### Direction:
Retype the passage of the drive-by-wire text between "Based on the" and "to the ISO 26262 standard [4].", inclusive.

### Article:
■ ■ ■ ■ ■ ■ ■
Figure 4.3: The interaction between the elements of the items; Steer-by-wire, Brake-by-wire and
Throttle-by-wire.

The functional concept is only bounded to the functions of the drive-by-wire system. It should
be mentioned that the prototype of the drive-by-wire system does not include vital elements such
as power supply of the vehicle, real-sized actuators and a full sized engine or reasonable sensors
for steering wheel and pedals. Considerations regarding these elements are to be made in real
implementation of the drive-by-wire system.

4.1.2 Usage in different environments

An analysis regarding how the environmental factors contributes to the occurrence of hazardous
events are to be established. In order to do so, different environments have to be specified and
evaluated regarding the probability of exposure. Explanation of the environments the drive-by-
wire system is considered to be frequently exposed to is shown in Table 4.2. The frequency is
described in the terms often or seldom according to part 3 of the ISO 26262 standard [4]. Often
refers to situation occurs during almost every drive on average. Seldom refers to the situation
occurs a few times a year for the great majority of drivers. The impact refers to the impact the
environment has on the drive-by-wire system. Low refers to no or very small impact and high
refers to significant impact on the system. The impact on the drive-by-wire system is high only
in manoeuvre situations. Manoeuvre situations is therefore the considered environment when
evaluating the risk in section 4.2.

15


4 CONCEPT PHASE

Table 4.2: Explanation of the environments the drive-by-wire system is considered to be exposed
to.

Environment Examples of situation Frequency Impact
Road layout Highway, secondary road, country road. Often Low

Highway exit ramp, intersection Seldom Low
Road surface Dry or wet road, asphalt. Often Low

Packed snow and ice, slippery leafs on road, gravel. Seldom Low
Manoeuvre Accelerating, decelerating, steering vehicle Often High
situations Driving in reverse, parking. Seldom High

4.2 Hazard analysis and risk assessment

Based on the item definition, a hazard analysis and risk assessment (HARA) is made and safety
goals are established. The HARA determines the potential hazards of an item and safety goals
can be determined. First, the classification of the impact factors; severity, probability of exposure
and controllability are elaborated for the item. From these factors an ASIL of the hazardous
events can be determined. Then a safety goal can be assigned for the item according to ISO
26262 [4].

Severity is the classification of the injuries caused by the hazardous event on the driver, other
road users or pedestrians. Severity has the classifications S0-S3 where class S0 refers to no injuries
and S3 refers to life-threatening injuries caused by the hazardous event. Table 4.3 explains how
different classifications are interpreted according to the ISO 26262 standard [4].
■ ■ ■ ■ ■ ■ ■
Records for locating words and elements

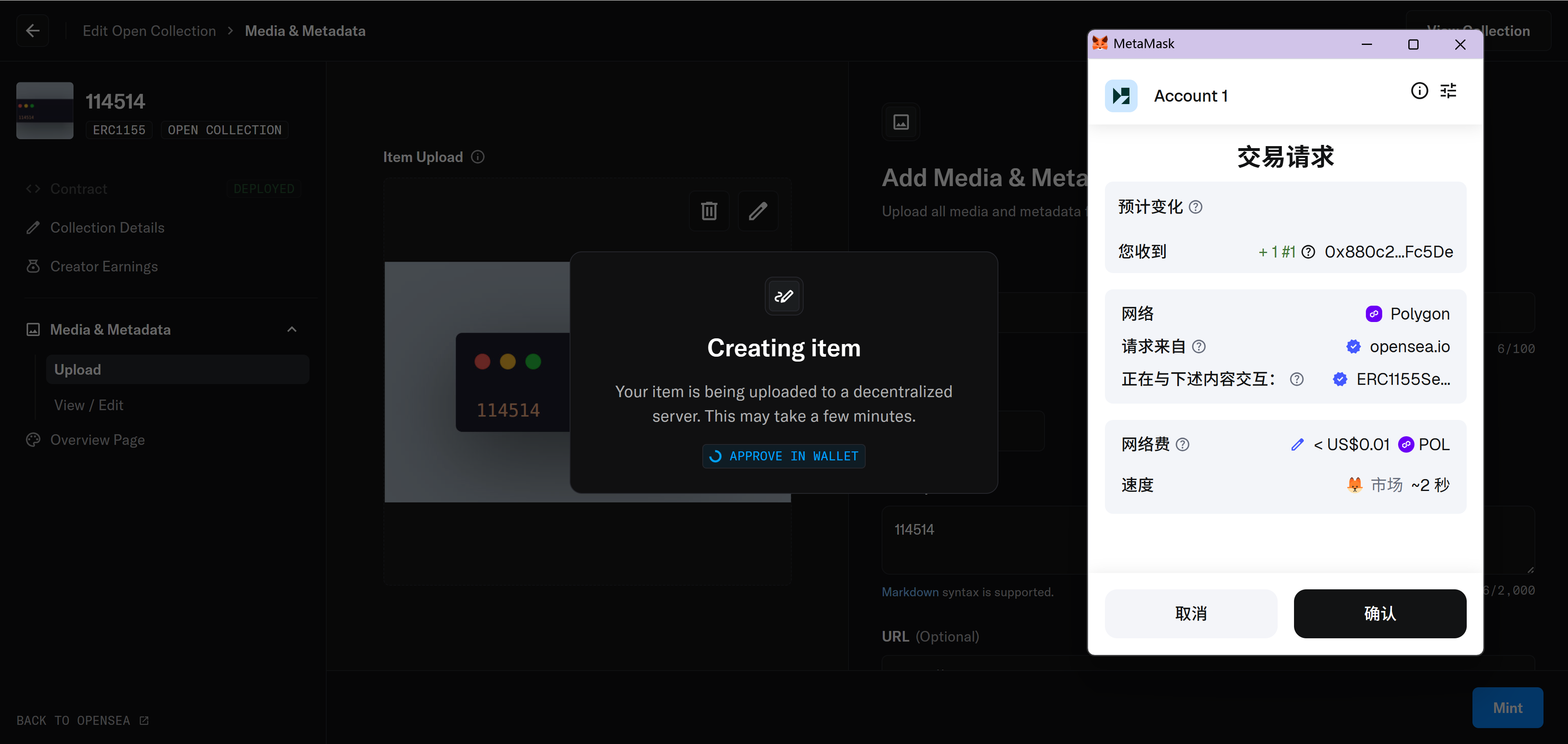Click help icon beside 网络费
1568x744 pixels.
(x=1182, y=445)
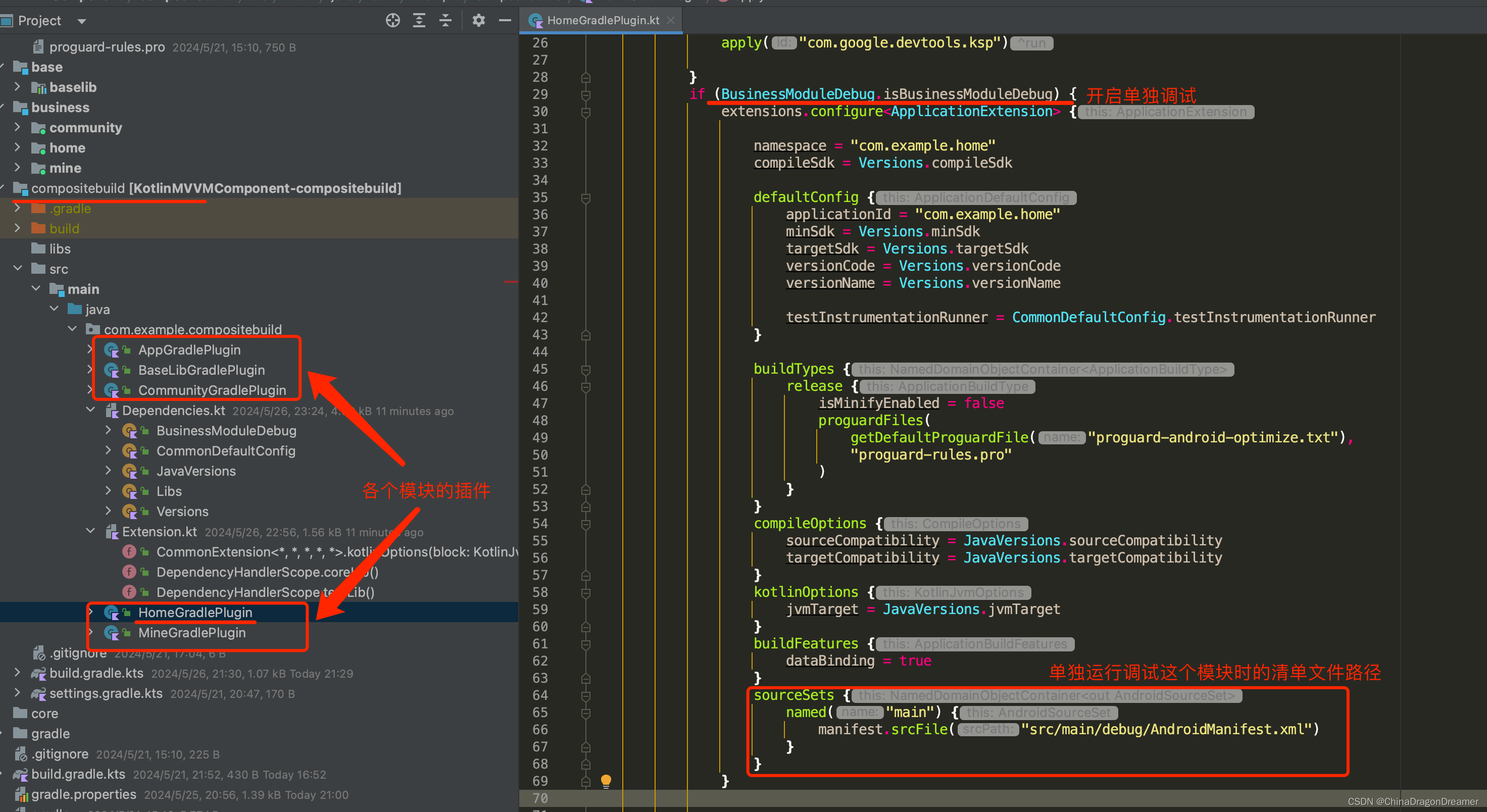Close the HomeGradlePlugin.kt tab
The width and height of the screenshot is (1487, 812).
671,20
■ ■ ■ ■ ■ ■ ■
### Solution for this problem:
Based on the item definition, a hazard analysis and risk assessment (HARA) is made and safety
goals are established. The HARA determines the potential hazards of an item and safety goals
can be determined. First, the classification of the impact factors; severity, probability of exposure
and controllability are elaborated for the item. From these factors an ASIL of the hazardous
events can be determined. Then a safety goal can be assigned for the item according to ISO
26262 [4].

Severity is the classification of the injuries caused by the hazardous event on the driver, other
road users or pedestrians. Severity has the classifications S0-S3 where class S0 refers to no injuries
and S3 refers to life-threatening injuries caused by the hazardous event. Table 4.3 explains how
different classifications are interpreted according to the ISO 26262 standard [4].